_YOUR GOAL_. Copy the records line for line, starting at their first line and stopping after the line that contains "This screenshot has height=787, width=1439.".

(Target position records)

========

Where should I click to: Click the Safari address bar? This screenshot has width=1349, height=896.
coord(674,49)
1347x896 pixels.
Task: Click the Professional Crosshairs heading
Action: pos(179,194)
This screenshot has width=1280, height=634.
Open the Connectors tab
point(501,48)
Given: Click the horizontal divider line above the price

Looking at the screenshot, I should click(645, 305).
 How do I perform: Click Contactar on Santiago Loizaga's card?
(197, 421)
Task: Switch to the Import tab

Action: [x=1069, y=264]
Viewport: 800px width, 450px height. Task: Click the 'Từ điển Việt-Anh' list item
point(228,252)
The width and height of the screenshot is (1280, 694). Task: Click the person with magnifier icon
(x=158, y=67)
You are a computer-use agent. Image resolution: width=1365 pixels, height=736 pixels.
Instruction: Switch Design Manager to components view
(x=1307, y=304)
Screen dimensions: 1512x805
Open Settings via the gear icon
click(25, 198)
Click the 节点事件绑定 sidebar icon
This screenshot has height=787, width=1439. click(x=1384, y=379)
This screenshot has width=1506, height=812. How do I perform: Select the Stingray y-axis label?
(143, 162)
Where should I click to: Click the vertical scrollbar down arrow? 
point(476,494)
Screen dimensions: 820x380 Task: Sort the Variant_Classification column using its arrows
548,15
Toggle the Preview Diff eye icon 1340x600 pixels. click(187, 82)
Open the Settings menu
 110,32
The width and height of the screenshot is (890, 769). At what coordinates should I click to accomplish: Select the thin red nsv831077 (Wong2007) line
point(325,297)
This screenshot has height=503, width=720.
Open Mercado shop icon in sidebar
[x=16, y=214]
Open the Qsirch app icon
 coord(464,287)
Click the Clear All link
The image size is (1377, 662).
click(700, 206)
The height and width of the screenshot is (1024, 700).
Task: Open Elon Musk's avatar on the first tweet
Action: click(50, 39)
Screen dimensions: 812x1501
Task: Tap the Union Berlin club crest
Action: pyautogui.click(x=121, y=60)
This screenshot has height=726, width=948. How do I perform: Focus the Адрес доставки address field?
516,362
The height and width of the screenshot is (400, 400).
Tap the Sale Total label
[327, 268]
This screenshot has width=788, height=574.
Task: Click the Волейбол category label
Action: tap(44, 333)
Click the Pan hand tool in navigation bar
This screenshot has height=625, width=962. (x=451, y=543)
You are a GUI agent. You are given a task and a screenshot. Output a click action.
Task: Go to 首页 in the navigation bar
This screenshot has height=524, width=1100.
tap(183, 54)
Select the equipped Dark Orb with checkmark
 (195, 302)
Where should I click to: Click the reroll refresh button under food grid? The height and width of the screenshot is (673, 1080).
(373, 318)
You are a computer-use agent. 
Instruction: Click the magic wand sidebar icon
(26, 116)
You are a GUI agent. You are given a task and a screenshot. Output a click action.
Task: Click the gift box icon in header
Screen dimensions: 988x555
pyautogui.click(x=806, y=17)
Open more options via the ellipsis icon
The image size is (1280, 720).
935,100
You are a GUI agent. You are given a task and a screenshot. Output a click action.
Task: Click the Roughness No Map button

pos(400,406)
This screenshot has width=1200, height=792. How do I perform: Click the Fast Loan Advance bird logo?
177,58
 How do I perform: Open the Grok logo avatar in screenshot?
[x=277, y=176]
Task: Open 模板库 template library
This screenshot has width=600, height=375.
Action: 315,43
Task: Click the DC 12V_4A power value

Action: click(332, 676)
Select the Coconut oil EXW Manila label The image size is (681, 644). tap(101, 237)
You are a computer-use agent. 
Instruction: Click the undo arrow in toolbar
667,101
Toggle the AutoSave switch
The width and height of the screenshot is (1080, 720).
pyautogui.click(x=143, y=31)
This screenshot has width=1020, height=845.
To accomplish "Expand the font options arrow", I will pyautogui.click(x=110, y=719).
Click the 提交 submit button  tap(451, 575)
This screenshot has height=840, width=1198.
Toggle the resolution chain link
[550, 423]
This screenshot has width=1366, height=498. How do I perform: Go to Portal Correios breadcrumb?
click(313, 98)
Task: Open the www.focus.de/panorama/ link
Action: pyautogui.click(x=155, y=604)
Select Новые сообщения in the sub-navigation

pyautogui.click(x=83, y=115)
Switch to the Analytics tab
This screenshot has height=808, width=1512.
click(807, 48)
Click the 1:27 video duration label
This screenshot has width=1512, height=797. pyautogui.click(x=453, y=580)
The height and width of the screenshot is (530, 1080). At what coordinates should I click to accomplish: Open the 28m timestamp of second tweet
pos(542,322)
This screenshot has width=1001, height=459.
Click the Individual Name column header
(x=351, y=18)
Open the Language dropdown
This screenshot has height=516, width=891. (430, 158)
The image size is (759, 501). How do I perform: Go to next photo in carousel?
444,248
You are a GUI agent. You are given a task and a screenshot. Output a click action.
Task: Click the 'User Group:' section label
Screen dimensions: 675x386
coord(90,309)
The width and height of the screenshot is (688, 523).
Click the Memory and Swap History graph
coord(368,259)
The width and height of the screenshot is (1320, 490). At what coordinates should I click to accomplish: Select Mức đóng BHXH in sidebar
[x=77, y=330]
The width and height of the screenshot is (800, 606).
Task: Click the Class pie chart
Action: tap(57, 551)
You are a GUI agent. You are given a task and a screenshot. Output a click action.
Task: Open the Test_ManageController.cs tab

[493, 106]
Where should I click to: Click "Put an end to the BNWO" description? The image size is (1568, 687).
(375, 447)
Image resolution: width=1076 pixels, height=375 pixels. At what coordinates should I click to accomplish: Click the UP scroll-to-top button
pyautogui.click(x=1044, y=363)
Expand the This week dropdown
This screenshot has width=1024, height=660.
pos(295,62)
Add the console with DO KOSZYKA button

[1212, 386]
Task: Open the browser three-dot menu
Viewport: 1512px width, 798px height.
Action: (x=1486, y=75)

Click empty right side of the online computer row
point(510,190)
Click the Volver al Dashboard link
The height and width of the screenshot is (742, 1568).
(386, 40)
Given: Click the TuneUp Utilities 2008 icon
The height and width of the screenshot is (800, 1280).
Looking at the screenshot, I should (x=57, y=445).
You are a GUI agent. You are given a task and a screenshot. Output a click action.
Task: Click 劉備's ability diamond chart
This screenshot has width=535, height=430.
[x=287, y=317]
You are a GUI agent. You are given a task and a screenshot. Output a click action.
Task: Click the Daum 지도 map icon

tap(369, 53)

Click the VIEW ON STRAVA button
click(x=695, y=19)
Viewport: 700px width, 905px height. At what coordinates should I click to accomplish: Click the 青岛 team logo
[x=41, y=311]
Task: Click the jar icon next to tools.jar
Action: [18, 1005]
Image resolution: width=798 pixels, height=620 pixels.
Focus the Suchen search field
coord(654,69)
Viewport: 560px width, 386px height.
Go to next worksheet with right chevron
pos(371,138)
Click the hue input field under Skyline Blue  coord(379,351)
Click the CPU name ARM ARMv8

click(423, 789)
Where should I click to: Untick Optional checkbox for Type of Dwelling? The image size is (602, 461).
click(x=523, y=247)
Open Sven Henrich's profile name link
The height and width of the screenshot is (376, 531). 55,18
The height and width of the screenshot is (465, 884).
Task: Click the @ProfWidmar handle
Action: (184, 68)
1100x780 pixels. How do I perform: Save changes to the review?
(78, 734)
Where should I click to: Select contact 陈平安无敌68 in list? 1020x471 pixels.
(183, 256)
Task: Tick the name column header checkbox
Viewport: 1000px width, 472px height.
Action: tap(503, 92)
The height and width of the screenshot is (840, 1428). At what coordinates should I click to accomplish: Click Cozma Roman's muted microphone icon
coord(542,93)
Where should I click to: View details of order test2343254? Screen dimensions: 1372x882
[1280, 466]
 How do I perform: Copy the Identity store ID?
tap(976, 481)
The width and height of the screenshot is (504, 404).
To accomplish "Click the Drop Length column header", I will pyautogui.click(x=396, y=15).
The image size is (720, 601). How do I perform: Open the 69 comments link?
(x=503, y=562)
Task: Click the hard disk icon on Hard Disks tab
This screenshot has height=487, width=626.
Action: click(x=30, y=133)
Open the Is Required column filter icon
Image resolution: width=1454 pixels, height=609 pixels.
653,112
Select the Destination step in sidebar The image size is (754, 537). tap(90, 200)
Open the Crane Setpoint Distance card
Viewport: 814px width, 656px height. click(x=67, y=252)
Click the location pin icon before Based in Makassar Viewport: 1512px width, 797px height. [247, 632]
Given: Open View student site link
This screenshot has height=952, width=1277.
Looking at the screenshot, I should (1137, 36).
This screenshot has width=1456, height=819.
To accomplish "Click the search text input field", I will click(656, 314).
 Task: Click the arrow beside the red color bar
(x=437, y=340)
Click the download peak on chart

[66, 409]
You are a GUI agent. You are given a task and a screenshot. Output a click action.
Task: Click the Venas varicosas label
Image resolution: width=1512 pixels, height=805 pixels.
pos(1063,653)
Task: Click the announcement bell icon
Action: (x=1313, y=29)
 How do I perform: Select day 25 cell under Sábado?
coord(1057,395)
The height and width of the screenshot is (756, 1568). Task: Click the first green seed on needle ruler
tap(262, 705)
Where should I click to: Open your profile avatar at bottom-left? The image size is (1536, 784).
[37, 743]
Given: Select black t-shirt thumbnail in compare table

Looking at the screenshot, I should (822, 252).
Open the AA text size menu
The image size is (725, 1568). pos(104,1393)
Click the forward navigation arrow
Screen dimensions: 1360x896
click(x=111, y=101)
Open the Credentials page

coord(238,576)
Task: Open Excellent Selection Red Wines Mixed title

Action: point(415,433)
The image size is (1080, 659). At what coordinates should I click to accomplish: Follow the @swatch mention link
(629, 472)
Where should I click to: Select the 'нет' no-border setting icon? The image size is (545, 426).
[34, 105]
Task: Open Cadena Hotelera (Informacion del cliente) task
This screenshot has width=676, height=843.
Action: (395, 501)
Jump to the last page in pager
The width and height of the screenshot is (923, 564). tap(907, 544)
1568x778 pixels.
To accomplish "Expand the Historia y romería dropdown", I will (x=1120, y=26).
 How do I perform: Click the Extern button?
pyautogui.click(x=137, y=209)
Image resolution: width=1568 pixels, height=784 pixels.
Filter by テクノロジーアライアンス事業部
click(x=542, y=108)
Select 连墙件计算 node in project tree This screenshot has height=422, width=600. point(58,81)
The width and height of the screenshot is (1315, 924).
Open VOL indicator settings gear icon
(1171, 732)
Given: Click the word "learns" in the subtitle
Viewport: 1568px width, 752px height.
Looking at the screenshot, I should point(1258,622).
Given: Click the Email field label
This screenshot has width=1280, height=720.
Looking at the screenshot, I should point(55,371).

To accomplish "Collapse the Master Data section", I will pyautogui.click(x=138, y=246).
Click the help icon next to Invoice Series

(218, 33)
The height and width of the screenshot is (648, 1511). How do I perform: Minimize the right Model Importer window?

========

_COMPLETED EXERCISE_.
Where should I click to: Click the Safari address bar? This screenshot has width=1349, height=896.
coord(674,49)
1347x896 pixels.
Task: Click the Professional Crosshairs heading
Action: pos(179,194)
This screenshot has width=1280, height=634.
Open the Connectors tab
point(501,48)
Given: Click the horizontal divider line above the price

Looking at the screenshot, I should click(645, 305).
 How do I perform: Click Contactar on Santiago Loizaga's card?
(197, 421)
Task: Switch to the Import tab

Action: [x=1069, y=264]
Viewport: 800px width, 450px height. Task: Click the 'Từ điển Việt-Anh' list item
point(228,252)
The width and height of the screenshot is (1280, 694). Task: Click the person with magnifier icon
(x=158, y=67)
You are a computer-use agent. Image resolution: width=1365 pixels, height=736 pixels.
Instruction: Switch Design Manager to components view
(x=1307, y=304)
Screen dimensions: 1512x805
Open Settings via the gear icon
click(25, 198)
Click the 节点事件绑定 sidebar icon
This screenshot has height=787, width=1439. click(x=1384, y=379)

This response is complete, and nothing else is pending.